Only the good die young

Gosh, where did last week, our runner-less week, go?  It was supposed to be an easy time - but I've blinked, and we now ave another busy week ahead.  I made one entry for Tuesday (Sacred Sprite at Chelmsford), one for Wednesday (well, two, but both for the same horse: Hope Is High, at Bath and Sandown), one for Thursday (Hidden Pearl at Yarmouth) and one for Friday (well, again two but again for the same horse: Das Kapital in two races at Chepstow).  We won't go anywhere on Thursday (it was only a speculative entry on the basis that a maiden handicap at Yarmouth might attract a very weak field, but a ten-second glance at the entries suggested that that wouldn't be the case, and the plan was immediately scrapped) but we'll be away the other days.

Tomorrow it's Sacred Sprite (seen in the first photograph on Saturday morning with Ivona Slachtova, her usual rider) at Chelmsford.  Wednesday we'll go to Sandown with Hope.  Bath might have presented an easier assignment but the going will be hard (well, it'll be 'firm', but it would be hard not to feel that that might be a euphemism) and I just thought that, even with a horse who likes fast ground, that might be an unnecessary risk for a six-year-old having her first run of the campaign.  Her last run of the campaign, and one would probably have viewed things a bit differently.  And on Friday we'll almost certainly go to Chepstow, almost certainly for the shorter of the two races (ie the 12-furlong race, the same course and distance over which Das Kapital finished second 14 days previously).
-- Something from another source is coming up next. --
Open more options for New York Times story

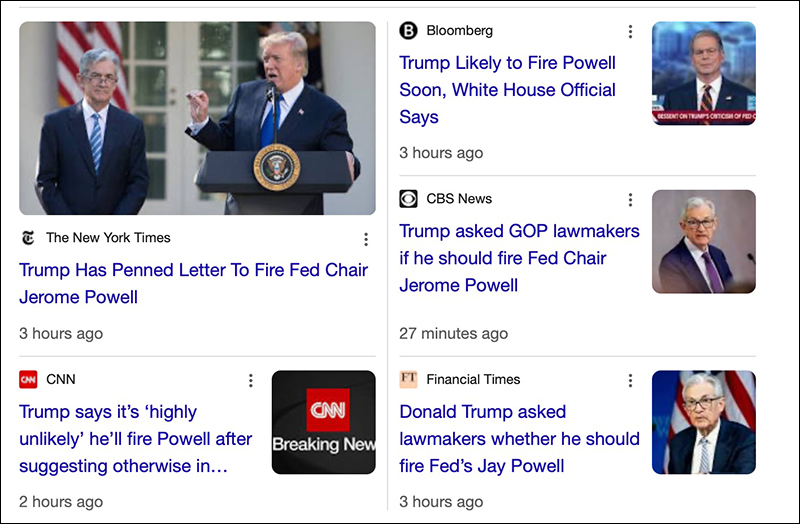(366, 239)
So that's the plan.  But plans usually aren't a matter of life and death, so plans aren't that important.  Death reminds one of that.  Sea Of Class' death today reminds us of that, and that's sad.  Even sadder, though - much, much sadder - is the death last night of our friend Nicky Murray, nee Howarth.  I was up at Hilborough Stud, home of Nicky and her husband Chris, one day last autumn and Nicky was in great form.  It was hard to swallow the news that a couple of weeks later she was diagnosed with a very bad case of cancer that was very likely to kill her sooner rather than later.  That was last October and her life has been very, very difficult since then.

Nicky has lived longer than expected.  Getting to the summer seemed an impossible assignment at the end of last year.  I last saw her on Wednesday and didn't think that she'd live another 24 hours.  She did, though, but now her suffering is at an end.  We had already had too many deaths over the past year and now we've had one more.  And this one came far too soon: Nicky was only 48.  Nobody could have done less to deserve a premature and appalling death than Nicky, and nobody could have done less than Chris to deserve what he has been and is going through.  I can't add anything to the lovely tribute to Nicky which Emma has written for the Thoroughbred Daily News, but I can echo the thoughts and offer my deepest condolences to Chris.